🤖 AI Summary
Traditional physics-informed neural networks (PINNs) for solving partial differential equations often neglect the irreversibility mandated by the second law of thermodynamics, leading to unphysical solutions or training failure. To address this, we propose a general and robust irreversibility regularization strategy: soft constraints—based either on entropy production rate or temporal monotonicity—are incorporated into the PINN loss function without altering the network architecture, requiring only minimal adaptation. This work is the first to explicitly embed thermodynamic irreversibility into the PINN training process, thereby enforcing the unidirectional evolution characteristic of physical processes. Evaluated across diverse irreversible phenomena—including traveling wave propagation, combustion, ice melting, corrosion, and crack propagation—the method reduces prediction errors by over one order of magnitude. It significantly enhances both physical consistency and training stability of learned solutions.
📝 Abstract
Physics-informed neural networks (PINNs) represent a new paradigm for solving partial differential equations (PDEs) by integrating physical laws into the learning process of neural networks.

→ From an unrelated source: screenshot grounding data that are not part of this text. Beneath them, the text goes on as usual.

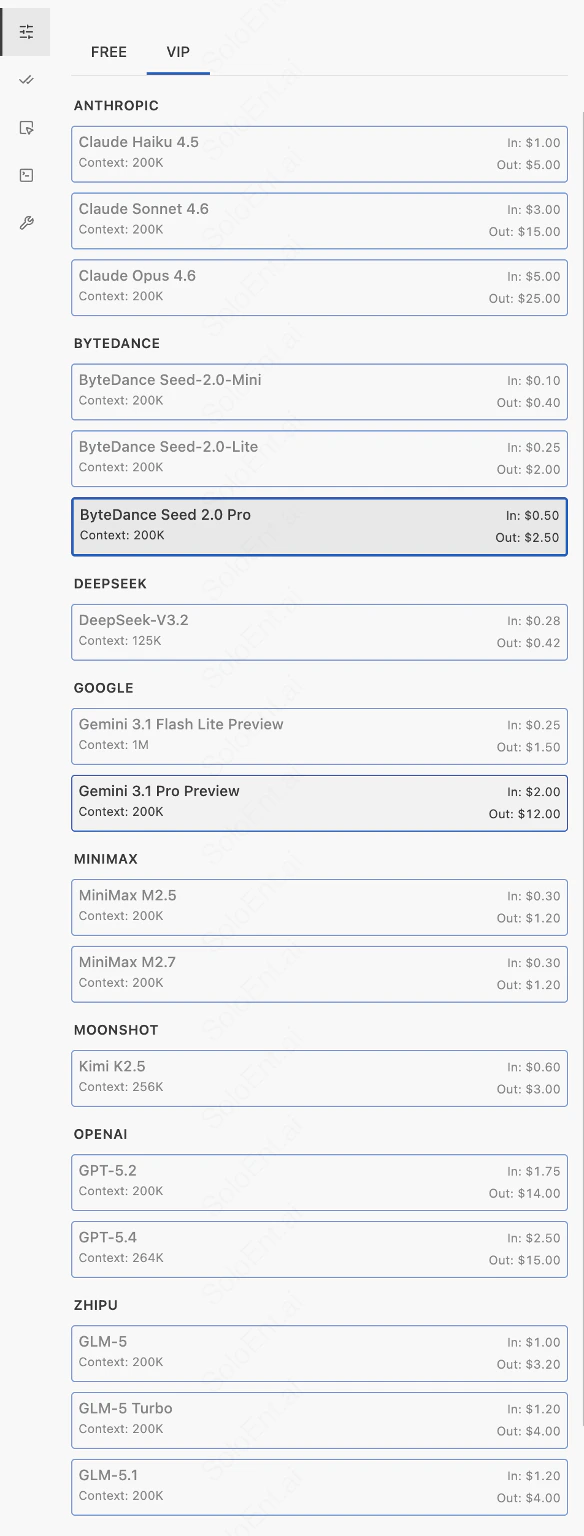This screenshot has width=584, height=1536.
Task: Select ByteDance Seed-2.0-Mini
Action: pyautogui.click(x=319, y=391)
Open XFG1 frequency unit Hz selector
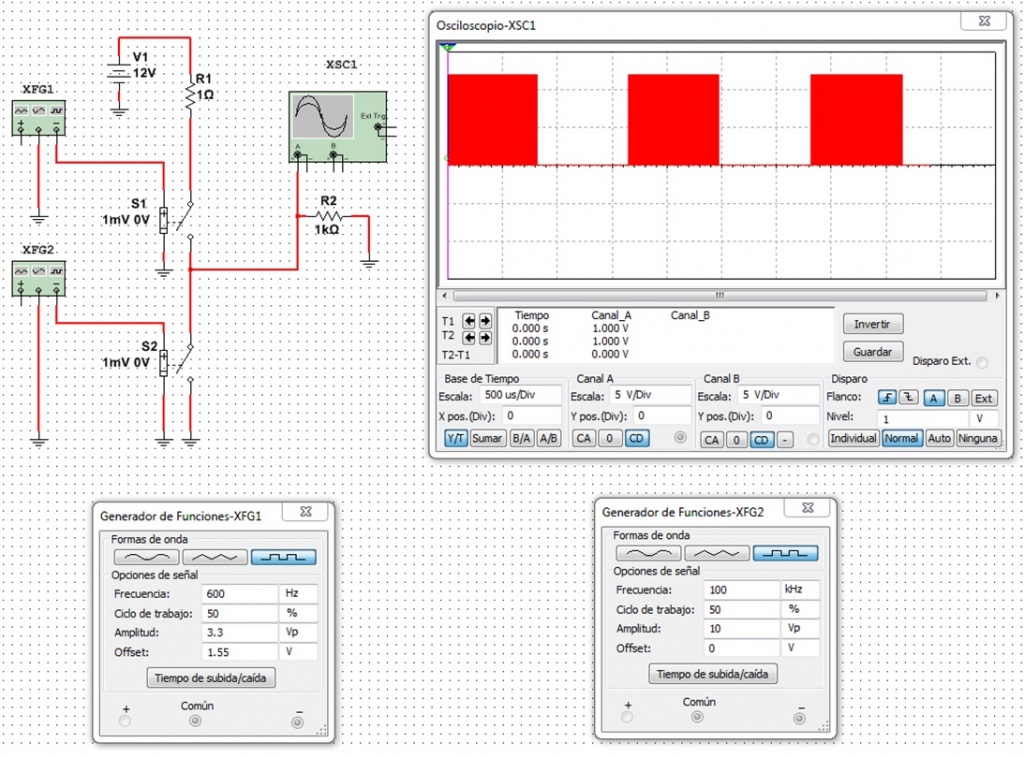Viewport: 1024px width, 757px height. (x=298, y=593)
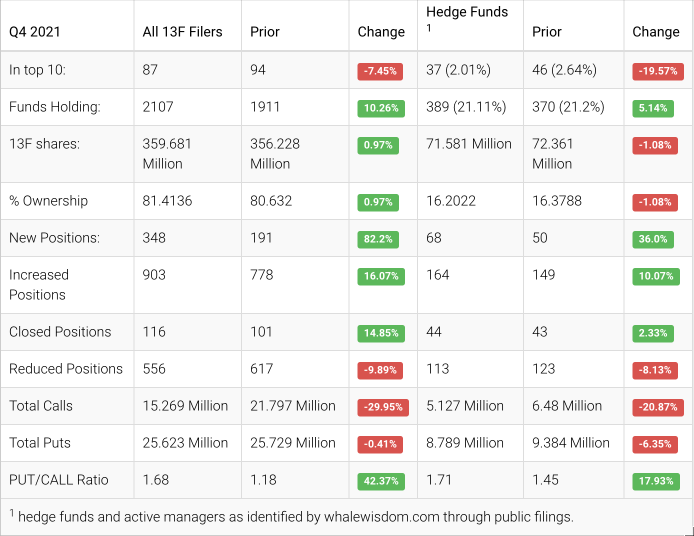
Task: Select the -29.95% Total Calls badge
Action: point(380,407)
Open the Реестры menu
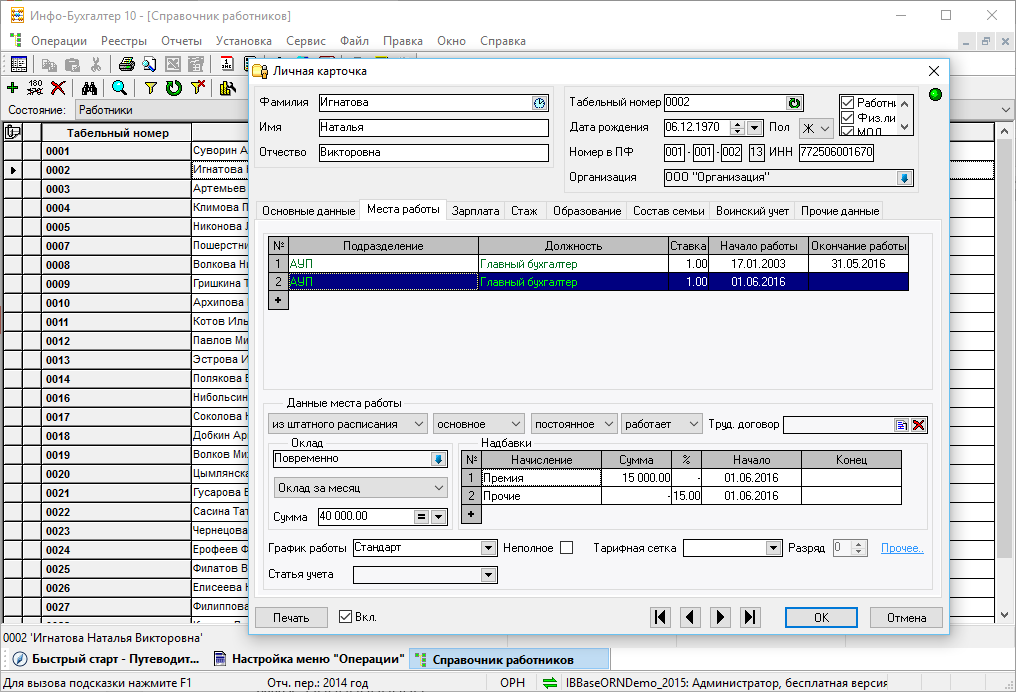 pyautogui.click(x=124, y=41)
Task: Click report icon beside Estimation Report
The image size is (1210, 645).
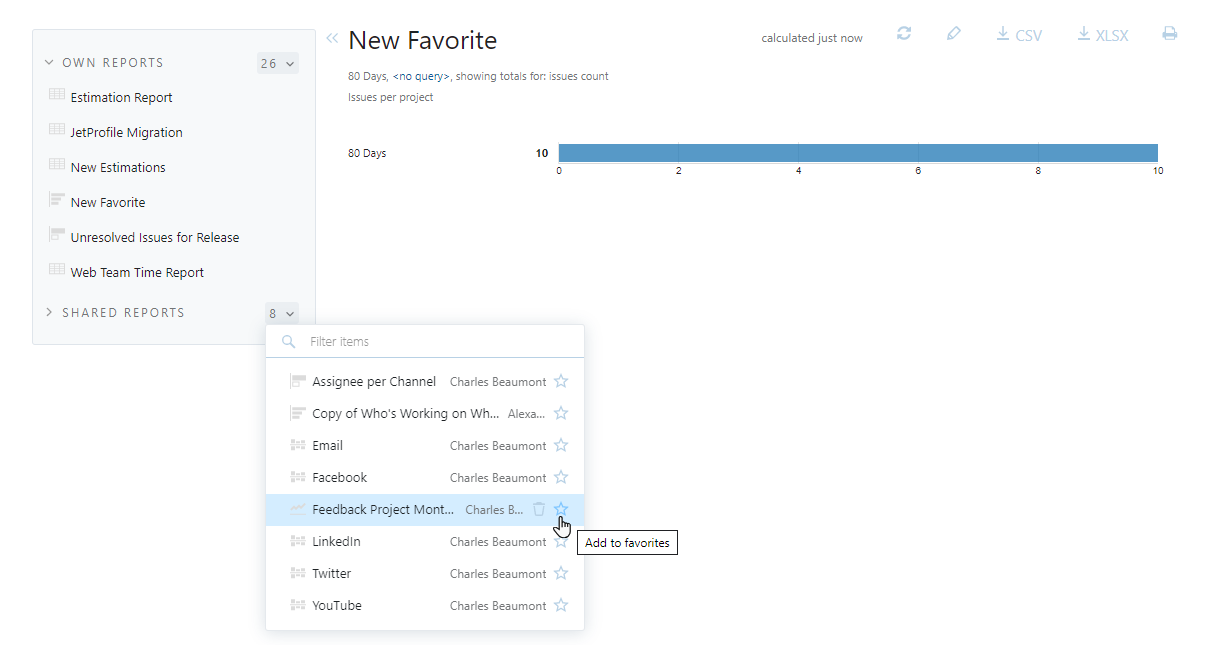Action: click(57, 95)
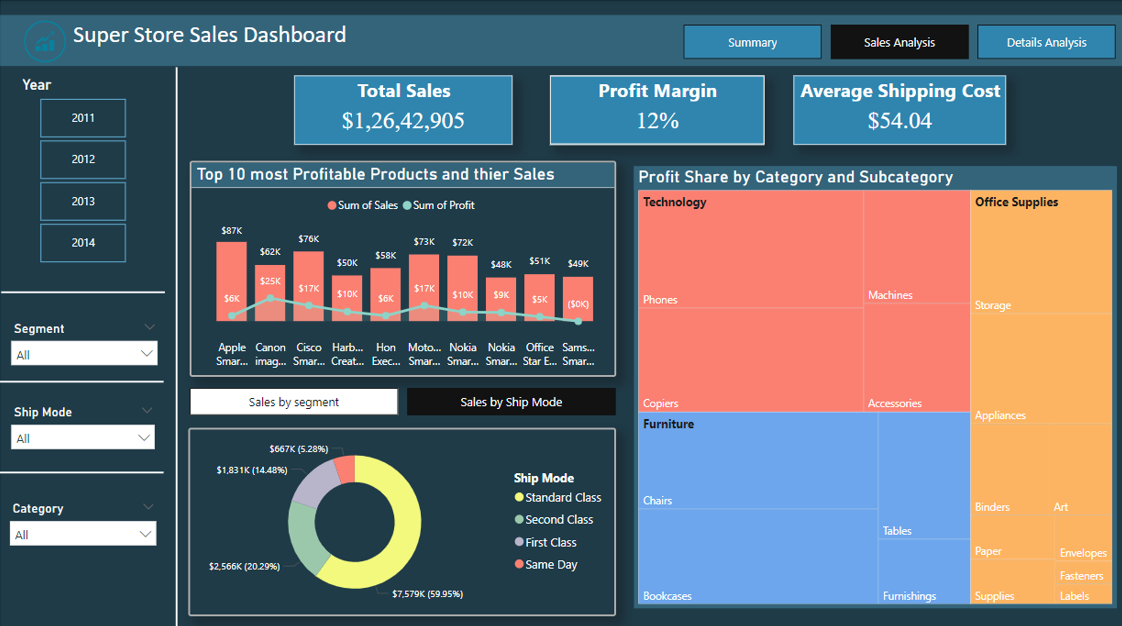The height and width of the screenshot is (626, 1122).
Task: Select the 2014 year filter
Action: [x=82, y=243]
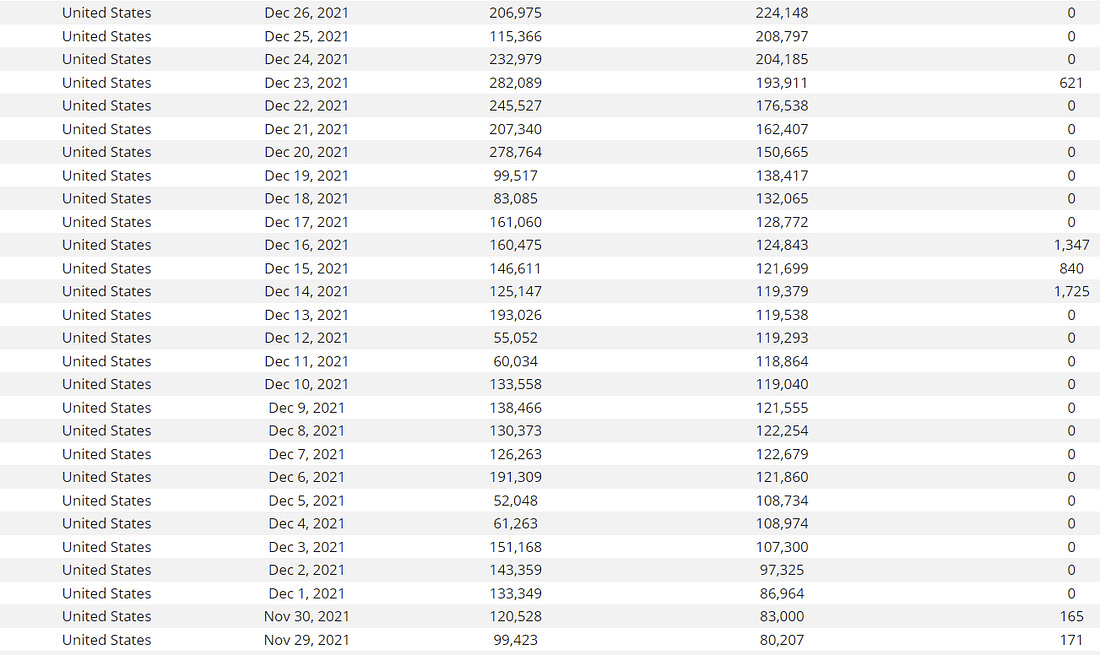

However, despite their foundational role, the hidden irreversibility implied by the Second Law of Thermodynamics is often neglected during training, leading to unphysical solutions or even training failures in conventional PINNs. In this paper, we identify this critical gap and introduce a simple, generalized, yet robust irreversibility-regularized strategy that enforces hidden physical laws as soft constraints during training. This approach ensures that the learned solutions consistently respect the intrinsic one-way nature of irreversible physical processes. Across a wide range of benchmarks spanning traveling wave propagation, steady combustion, ice melting, corrosion evolution, and crack propagation, we demonstrate that our regularization scheme reduces predictive errors by more than an order of magnitude, while requiring only minimal modification to existing PINN frameworks. We believe that the proposed framework is broadly applicable to a wide class of PDE-governed physical systems and will have significant impact within the scientific machine learning community.